Ao discursar na Câmara dos Comuns, em 1936, Winston Churchill – nessa altura, ele próprio uma figura marginal e muito desprezada – proferiu as seguintes palavras: “o uso de recriminação sobre o passado serve para reforçar a ação efetiva no presente”. Por isso, que lições podemos tirar sobre os argumentos britânicos sobre o euro?

Primeiro, devemos congratular-nos por este traço tão britânico que é a excentricidade. O estudo do discurso público no auge do debate sobre o euro mostra a frequência com que os propagandistas pró-euro isolam os seus críticos rotulando-os como fanáticos. Vejamos o que escreveu Andrew Rawnsley, a 31 de janeiro de 1999, na sua coluna no jornal Observer: “No lado pró-euro há uma grande coligação de empresários, sindicatos e substanciais, sãs, figuras políticas de primeiro plano. No outro lado, uma mistura de dinossauros, aves raras e cromos.” Mas, de facto e constantemente, são as figuras solitárias e malditas, que estão fora da ortodoxia estabelecida, que têm sido vingadas ao longo do tempo.
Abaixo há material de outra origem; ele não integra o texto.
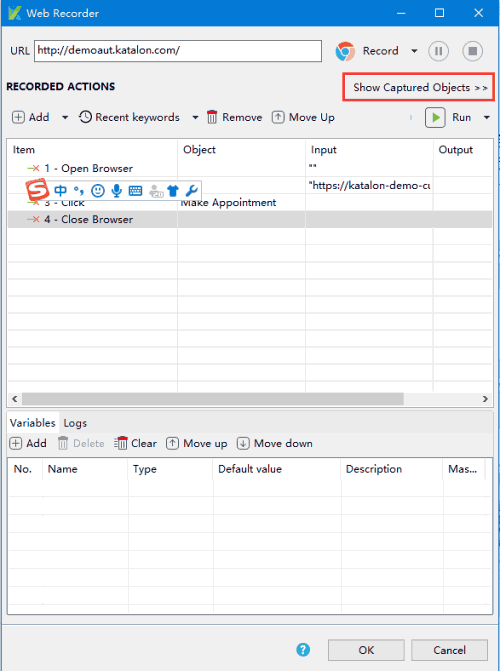Image resolution: width=500 pixels, height=671 pixels.
Task: Run recorded steps with green play icon
Action: pyautogui.click(x=435, y=117)
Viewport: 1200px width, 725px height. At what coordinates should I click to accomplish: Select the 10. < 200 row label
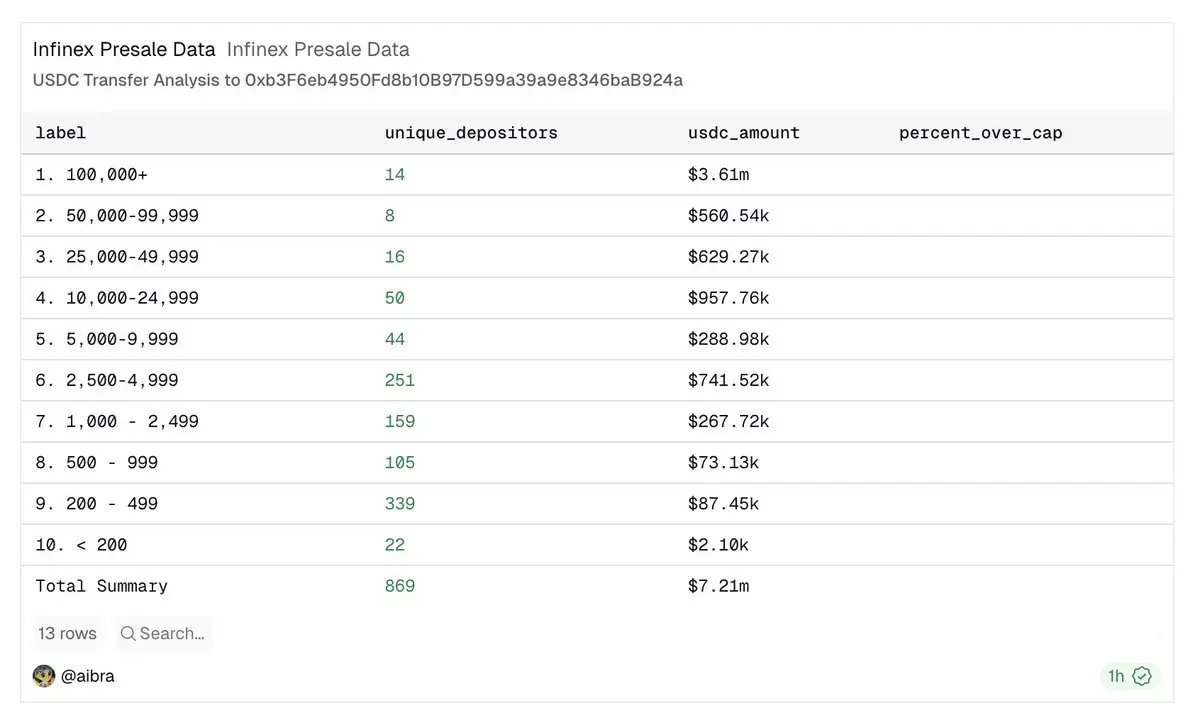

É essencial para a nossa democracia que o ponto de vista pró-euro continue a ser ouvido. Mas, antes de mais, os defensores do euro têm de nos dizer porque insistem em querer pôr a Grã-Bretanha no calamitoso caminho da moeda única. Consideremos o comentário feito por Danny Alexander, secretário-chefe do Tesouro britânico, em que rotulou os anti-europeístas como isolacionistas ou nacionalistas e “inimigos do crescimento”.

Durante cinco anos, Alexander fez campanha pró-euro e, se pudesse, teria conduzido diretamente a Grã-Bretanha para o desastre económico. Como se atreve ele a tratar assim os eurocéticos? Já vai sendo tempo de exigir que os apoiantes do euro assumam as suas responsabilidades.

Este artigo é baseado num relatório intitulado Homens Culpados, da autoria de Peter Oborne e Frances Weaver, que vai ser publicado pelo Centre for Policy Studies [Centro de Estudos Políticos].